Breaking Down a UTP Ethernet Link

The term Ethernet link refers to any physical cable between two Ethernet nodes. to learn about how a UTP Ethernet link works, it helps to break down the physical link into those basic pieces, as shown in Figure 2-6: the cable itself, the connectors on the ends of the cable, and therefore the matching ports on the devices into which the connectors are going to be inserted.

First, think about the UTP cable itself. The cable holds some copper wires, grouped as twisted pairs. The 10BASE-T and 100BASE-T standards require two pairs of wires, while the 1000BASE-T standard requires four pairs. Each wire features a color-coded plastic coating, with the wires during a pair having a colour scheme . for instance , for the blue wire pair, one wire’s coating is all blue, while the opposite wire’s coating is blue-and-white striped. Many Ethernet UTP cables use an RJ-45 connector on both ends. The RJ-45 connector has eight physical locations into which the eight wires within the cable can be inserted, called pin positions, or simply pins. These pins create an area where the ends of the copper wires can touch the electronics inside the nodes at the end of the physical link so that electricity can flow.
To complete the physical link, the nodes each need an RJ-45 Ethernet port that matches the RJ-45 connectors on the cable in order that the connectors on the ends of the cable can connect to each node. PCs often include this RJ-45 Ethernet port as part of a network interface card (NIC), which may be an expansion card on the PC or are often inbuilt to the system itself. Switches typically have many RJ-45 ports because switches give user devices a place to attach to the Ethernet LAN. Figure 2-7 shows photos of the cables, connectors, and ports.

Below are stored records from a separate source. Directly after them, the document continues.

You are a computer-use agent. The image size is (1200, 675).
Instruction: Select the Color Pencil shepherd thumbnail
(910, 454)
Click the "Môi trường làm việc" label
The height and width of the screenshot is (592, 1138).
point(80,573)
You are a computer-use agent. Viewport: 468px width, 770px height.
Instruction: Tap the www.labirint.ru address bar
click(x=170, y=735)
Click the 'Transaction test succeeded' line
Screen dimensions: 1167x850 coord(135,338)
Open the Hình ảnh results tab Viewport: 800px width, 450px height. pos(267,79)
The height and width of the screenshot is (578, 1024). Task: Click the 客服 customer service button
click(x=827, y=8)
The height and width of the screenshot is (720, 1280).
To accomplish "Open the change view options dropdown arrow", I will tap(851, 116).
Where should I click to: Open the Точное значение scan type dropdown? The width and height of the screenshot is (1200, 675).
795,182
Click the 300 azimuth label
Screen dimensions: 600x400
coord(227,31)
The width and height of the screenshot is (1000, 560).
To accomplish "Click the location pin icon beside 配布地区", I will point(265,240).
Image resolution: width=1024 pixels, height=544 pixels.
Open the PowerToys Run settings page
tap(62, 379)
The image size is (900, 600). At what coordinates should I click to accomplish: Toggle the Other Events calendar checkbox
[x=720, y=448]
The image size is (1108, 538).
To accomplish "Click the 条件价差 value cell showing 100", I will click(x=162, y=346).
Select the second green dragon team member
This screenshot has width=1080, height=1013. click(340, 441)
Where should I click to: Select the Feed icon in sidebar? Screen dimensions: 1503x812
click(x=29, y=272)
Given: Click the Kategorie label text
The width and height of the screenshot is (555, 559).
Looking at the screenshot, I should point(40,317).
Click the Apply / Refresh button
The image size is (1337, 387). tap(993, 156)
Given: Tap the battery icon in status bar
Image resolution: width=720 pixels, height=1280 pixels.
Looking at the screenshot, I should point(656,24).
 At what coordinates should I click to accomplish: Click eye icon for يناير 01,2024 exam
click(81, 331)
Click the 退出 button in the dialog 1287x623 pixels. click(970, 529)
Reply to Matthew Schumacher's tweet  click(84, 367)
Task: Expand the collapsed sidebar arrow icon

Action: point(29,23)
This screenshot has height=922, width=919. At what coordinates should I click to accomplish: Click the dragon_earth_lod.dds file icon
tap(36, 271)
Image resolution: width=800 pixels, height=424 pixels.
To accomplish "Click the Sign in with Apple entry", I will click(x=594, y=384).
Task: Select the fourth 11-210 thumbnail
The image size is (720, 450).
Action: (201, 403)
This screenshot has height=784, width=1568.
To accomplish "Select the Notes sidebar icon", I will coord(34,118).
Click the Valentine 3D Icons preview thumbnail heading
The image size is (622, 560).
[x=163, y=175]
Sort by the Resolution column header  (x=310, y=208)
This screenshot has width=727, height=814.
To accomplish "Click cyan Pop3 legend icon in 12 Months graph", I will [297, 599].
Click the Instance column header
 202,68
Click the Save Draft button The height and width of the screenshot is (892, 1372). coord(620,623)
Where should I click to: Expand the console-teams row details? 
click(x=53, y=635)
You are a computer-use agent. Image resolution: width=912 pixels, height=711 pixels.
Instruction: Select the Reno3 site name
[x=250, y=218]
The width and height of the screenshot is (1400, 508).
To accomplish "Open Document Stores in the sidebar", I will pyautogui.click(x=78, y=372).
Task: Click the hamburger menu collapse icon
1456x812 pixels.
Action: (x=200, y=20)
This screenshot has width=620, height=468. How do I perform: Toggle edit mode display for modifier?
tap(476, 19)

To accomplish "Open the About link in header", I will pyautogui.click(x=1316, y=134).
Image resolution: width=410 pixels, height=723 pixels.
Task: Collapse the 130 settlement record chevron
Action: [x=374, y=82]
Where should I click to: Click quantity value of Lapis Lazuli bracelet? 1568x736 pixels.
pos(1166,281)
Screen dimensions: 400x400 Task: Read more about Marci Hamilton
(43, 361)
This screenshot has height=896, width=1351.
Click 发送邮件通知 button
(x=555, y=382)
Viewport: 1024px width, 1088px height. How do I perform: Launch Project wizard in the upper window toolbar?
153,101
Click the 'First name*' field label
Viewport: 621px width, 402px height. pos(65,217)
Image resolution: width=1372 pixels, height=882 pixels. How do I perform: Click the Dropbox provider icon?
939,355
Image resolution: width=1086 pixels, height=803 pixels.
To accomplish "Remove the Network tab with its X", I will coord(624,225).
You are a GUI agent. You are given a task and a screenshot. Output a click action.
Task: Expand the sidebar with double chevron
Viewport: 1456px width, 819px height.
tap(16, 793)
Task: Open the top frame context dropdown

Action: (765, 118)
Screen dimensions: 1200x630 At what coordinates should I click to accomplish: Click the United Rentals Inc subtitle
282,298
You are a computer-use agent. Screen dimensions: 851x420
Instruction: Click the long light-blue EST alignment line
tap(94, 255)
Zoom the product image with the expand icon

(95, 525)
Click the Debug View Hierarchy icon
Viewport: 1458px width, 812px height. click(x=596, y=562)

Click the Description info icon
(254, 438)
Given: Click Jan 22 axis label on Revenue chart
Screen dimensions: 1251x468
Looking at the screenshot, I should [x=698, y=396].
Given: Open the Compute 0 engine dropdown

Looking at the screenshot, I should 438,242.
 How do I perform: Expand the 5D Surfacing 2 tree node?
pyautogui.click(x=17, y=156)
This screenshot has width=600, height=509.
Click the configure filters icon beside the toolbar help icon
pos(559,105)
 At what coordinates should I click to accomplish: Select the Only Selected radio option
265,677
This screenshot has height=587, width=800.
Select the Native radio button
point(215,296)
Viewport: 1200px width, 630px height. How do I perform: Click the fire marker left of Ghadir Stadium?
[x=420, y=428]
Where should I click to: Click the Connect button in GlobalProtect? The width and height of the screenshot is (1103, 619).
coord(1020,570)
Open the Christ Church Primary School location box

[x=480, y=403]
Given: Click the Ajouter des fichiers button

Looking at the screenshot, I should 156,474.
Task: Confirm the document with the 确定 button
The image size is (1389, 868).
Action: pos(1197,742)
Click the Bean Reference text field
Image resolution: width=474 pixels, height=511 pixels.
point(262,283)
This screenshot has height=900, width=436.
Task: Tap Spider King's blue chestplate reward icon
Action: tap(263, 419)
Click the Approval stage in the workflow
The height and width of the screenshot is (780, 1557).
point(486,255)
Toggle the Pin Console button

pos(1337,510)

The figure shows a connector on the left and ports on the right. The left shows the eight pin positions within the end of the RJ-45 connector. The upper right shows an Ethernet NIC that’s not yet installed during a computer. The lower-right part of the figure shows the side of a Cisco 2960 switch, with multiple RJ-45 ports, allowing multiple devices to simply connect to the Ethernet network.
Finally, while RJ-45 connectors with UTP cabling are often common, Cisco LAN switches often support other sorts of connectors also . when you buy one among the various models of Cisco switches, you need to believe the mix and numbers of every type of physical ports you would like on the switch.
To give its customers flexibility on the type of Ethernet links, even after the customer has bought the switch, Cisco switches include some physical ports whose port hardware (the transceiver) are often changed later, after you buy the switch.
For example, Figure 2-8 shows a photograph of a Cisco switch with one of the swappable transceivers. in this case, the figure shows an enhanced small form-factor pluggable (SFP+) transceiver, which runs at 10 Gbps, just outside two SFP+ slots on a Cisco 3560CX switch. The SFP+ itself is that the silver colored part below the switch, with a black cable connected to it.